— Ausgewählter Auszug —
-*-
In der englischen Übersetzung, die Erin Horáková vorgelegen hat, scheint man sich bemüht zu haben, diese Fremdartigkeit abzumildern, indem etwa der Name Pumphutt als ‘Big Hat’, der sorbische Begriff Kantorka als ‘The Singer’ wiedergeben wurde. Keine sehr glückliche Entscheidung, wie ich denke. Ob etwa auch der Koselbruch ins Englische übersetzt wurde? Schließlich ließe sich der Name des Ortes als 'sorb. Kosel = Zauber' + 'Bruch = Auwald' aufschlüsseln. Was Sekundärwelt-Fantasy angeht gehöre ich zu den Befürwortern der Übersetzung von Eigennamen, doch bei einer phantastischen Geschichte, die in einem klar erkennbaren Sprach- und Kulturraum angesiedelt ist, finde ich diese Herangehensweise ausgesprochen ungeschickt. Auf diese Weise wird automatisch ein Teil des Zaubers zerstört, der eine solche Erzählung umgibt.


Es fällt mir nicht leicht, die besondere Faszination, die für mich von Krabat ausgeht, richtig zu fassen und zu beschreiben. Aber ein Teil davon hat ganz sicher damit zu tun, dass Preußlers Buch den echten Geist alter Märchen und Volkssagen atmet. In den Szenen auf dem Viehmarkt kommt außerdem noch ein wenig Schwankerzählung in der Tradition von Der Pfaffe Amis, Dyl Ulenspiegel und dem Rollenwagenbüchlein hinzu. Auch ohne großes Hintergrundwissen spürt man einfach, dass die Geschichte einer authentischen Kultur und Tradition entwachsen ist, etwas, was auch das geschicktetste Worldbuilding eines modernen Fantasyautors nicht wirklich nachzuahmen vermag. Neben die geographische und kulturelle tritt als drittes die historische Verwurzelung. Zum einen hat sich Preußler eingehend mit dem Leben und Arbeiten auf einer Mühle des 17. Jahrhunderts beschäftigt, mit den Arbeitsabläufen, dem Jahresrhytmus, den Regeln und Gepflogenheiten der Müllerszunft, was seinen Schilderungen ein hohes Maß an Authentizität verleiht. Zum anderen ist der geschichtliche Kontext, in dem die Geschichte spielt, nicht bloßer Hintergrund, sondern prägt ganz entscheidend Figuren und Handlung, auch wenn dies an keiner Stille explizit ausgeführt wird.
-*-
— Inhalt des Datensatzes —
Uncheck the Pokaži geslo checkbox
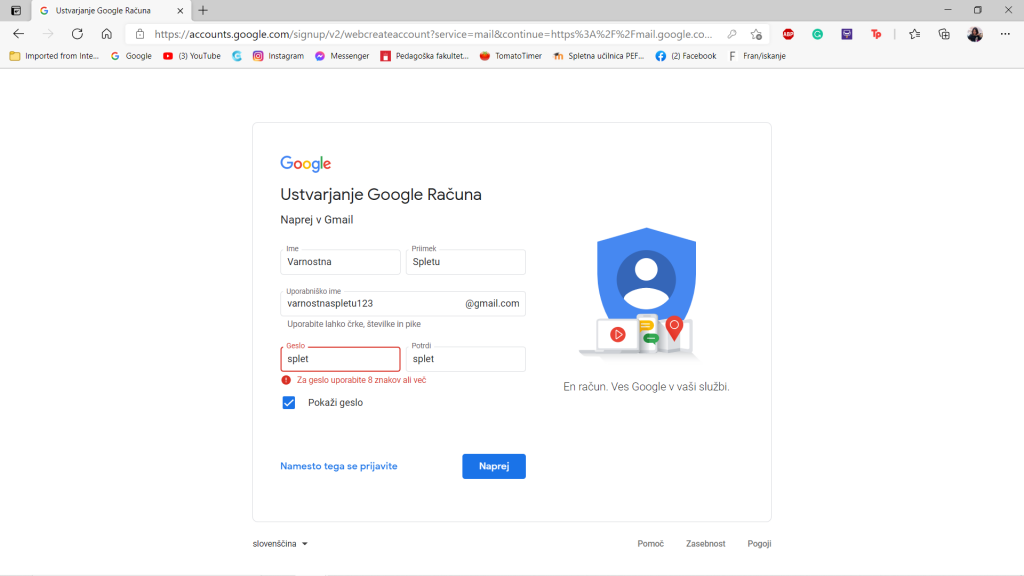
-*-
— Zu bearbeitende Aufgaben —
• a. Warum wird im Auszug über Krabat die Übersetzung von Eigennamen wie Pumphutt oder Kantorka als ungeschickt bewertet? Antworte in ein bis drei Sätzen.
• b. Nimm den Auszug über Krabat nach seinem letzten Satz wieder auf und schreibe ihn fort.
Die Zeilen stehen in keinem Zusammenhang mit dem Auszug.

— Antworten je Aufgabe —
• a. Die Geschichte ist in einem klar erkennbaren Sprach- und Kulturraum angesiedelt. Werden die Eigennamen dort übersetzt, geht automatisch ein Teil des Zaubers verloren, der eine solche Erzählung umgibt.

• b.
In diesem Punkt ist Erin Horáková ein merkwürdiger Fehler unterlaufen. Sie beginnt ihren Artikel wie folgt: "In the late 17th century, after the end of the world, a fourteen year old orphan boy named Krabat walks from town to town begging with a troupe of friends. Krabat isn't bitter about his lot. The conflict that will eventually be called the Thirty Years War (though it pushed at either side of that perimeter) has been going on for over a generation. This is the only life he can conceive of. What is there to be bitter about?" Dabei bildet der Dreißigjährige Krieg ganz eindeutig nicht den Hintergrund der Erzählung, sondern vielmehr der Nordische Krieg. Der Meister seinerseits hat im Großen Türkenkrieg gekämpft. Ich halte das für ein nicht unwichtiges ‘Detail’. Die Welt, in der Krabat lebt, ist geprägt von Krieg, Armut und Unterdrückung, aber sie ist nicht jene Höllenlandschaft, in der sich Simplicius Simplicissimus oder Mutter Courage bewegen.

Auch wenn Krabat der Hauch des echten Alten umgibt, ist die Erzählung andererseits wieder sehr modern. So haben die Figuren absolut nichts schablonenhaftes. Keine von ihnen ist ein bloßer Archetyp, sie alle sind lebendige, indidviduell gezeichnete Persönlichkeiten. Das gilt nicht nur für die Lehrlinge, sondern auch für den Meister, der keineswegs bloß dämonische, sondern auch sehr menschliche Züge trägt. Wenn er sich mitunter sinnlos betrinkt, die Lehrlinge ob ihrer Jugend beneidet oder davon erzählt, wie er im Krieg gezwungen war, seinen besten Freund zu töten, wird der einäugige Hexenmeister fast zu einer tragischen Gestalt. Und obwohl wir nie ihren Namen erfahren, ist auch die Kantorka keine bloße Verkörperung ‘weiblicher Reinheit’, sondern ein Mensch aus Fleisch und Blut, ein mutiges, willensstarkes und kluges Mädchen.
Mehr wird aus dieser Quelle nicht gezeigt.